F. S. Aucune attaque ne porte sur le fond, sur le travail scientifique, ou ne conteste nos statistiques, notre historiographie, notre tentative de quantifier l’impact des butins de guerre, des missions scientifiques, des dons et des legs. En revanche, on nous objecte qu’il n’y aurait pas de musées en Afrique ni de compétences, que le patrimoine y serait en péril, que les Africains seraient eux-mêmes des dangers pour leurs propres créations, que le colonisateur aurait sauvé cellesci. Bref, une remise en question du geste de spoliation, assorti de propos condescendants et paternalistes. Mieux, Bénédicte Savoy et moi-même avons été dépeints en frustrés de la colonialité, travaillés par une douleur que nous voudrions totémiser, hostiles aux musées et figés dans une posture revancharde.

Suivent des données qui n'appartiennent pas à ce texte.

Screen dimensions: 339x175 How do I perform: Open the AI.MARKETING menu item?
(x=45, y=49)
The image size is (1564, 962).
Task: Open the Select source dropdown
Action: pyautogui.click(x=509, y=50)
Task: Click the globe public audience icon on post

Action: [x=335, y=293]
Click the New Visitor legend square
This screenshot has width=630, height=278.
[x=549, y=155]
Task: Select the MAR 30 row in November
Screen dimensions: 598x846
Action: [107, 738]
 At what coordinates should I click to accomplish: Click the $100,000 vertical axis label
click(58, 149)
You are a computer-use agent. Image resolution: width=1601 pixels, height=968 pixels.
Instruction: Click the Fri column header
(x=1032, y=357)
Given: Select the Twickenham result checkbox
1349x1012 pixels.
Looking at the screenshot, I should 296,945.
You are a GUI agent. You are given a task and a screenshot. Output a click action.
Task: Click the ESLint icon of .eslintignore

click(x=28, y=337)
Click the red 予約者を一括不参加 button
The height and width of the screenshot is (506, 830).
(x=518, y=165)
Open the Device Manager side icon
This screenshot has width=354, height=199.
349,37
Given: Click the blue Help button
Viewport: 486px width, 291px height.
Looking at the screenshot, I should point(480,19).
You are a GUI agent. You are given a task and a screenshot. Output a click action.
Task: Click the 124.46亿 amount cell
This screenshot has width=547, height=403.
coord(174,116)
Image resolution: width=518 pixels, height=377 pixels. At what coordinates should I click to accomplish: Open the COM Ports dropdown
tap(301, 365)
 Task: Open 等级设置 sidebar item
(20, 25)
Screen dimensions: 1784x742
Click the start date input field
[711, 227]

On vous reproche de prôner une restitution totale et définitive…
F. S. Il suffit pourtant de nous lire… Il y a grosso modo en France 90 000 oeuvres et objets, dont 46000 seraient entrés entre 1885 et 1960, durant la période coloniale. S’agissant de ceux pour lesquels le non-consentement est avéré, telles les prises de guerre, c’est clair, on restitue. En revanche, pas de restitution pour les objets vendus. Le rapport traite aussi des restitutions temporaires et mène une réflexion sur la circulation des objets. Laquelle existe déjà. Tous les conservateurs africains rencontrés veulent non pas détenir, mais faire voyager dans un espace local, régional et mondial. Ils souhaitent même une présence significative des objets d’Afrique en Europe et ailleurs.
Le consentement explicite ne peut être invoqué qu’à la marge…
F. S. Soit. Mais quand on lit L’Afrique fantôme, de Michel Leiris, et tous les textes relatifs à la mission Dakar-Djibouti [1931-1933], force est de constater que les pièces ont été arrachées par la violence, la ruse, l’intimidation. Les achats ? Lorsqu’on paie 7 francs, soit à l’époque le prix d’une douzaine d’oeufs, un masque revendu ensuite à Paris infiniment plus cher, difficile d’y voir une transaction au juste prix.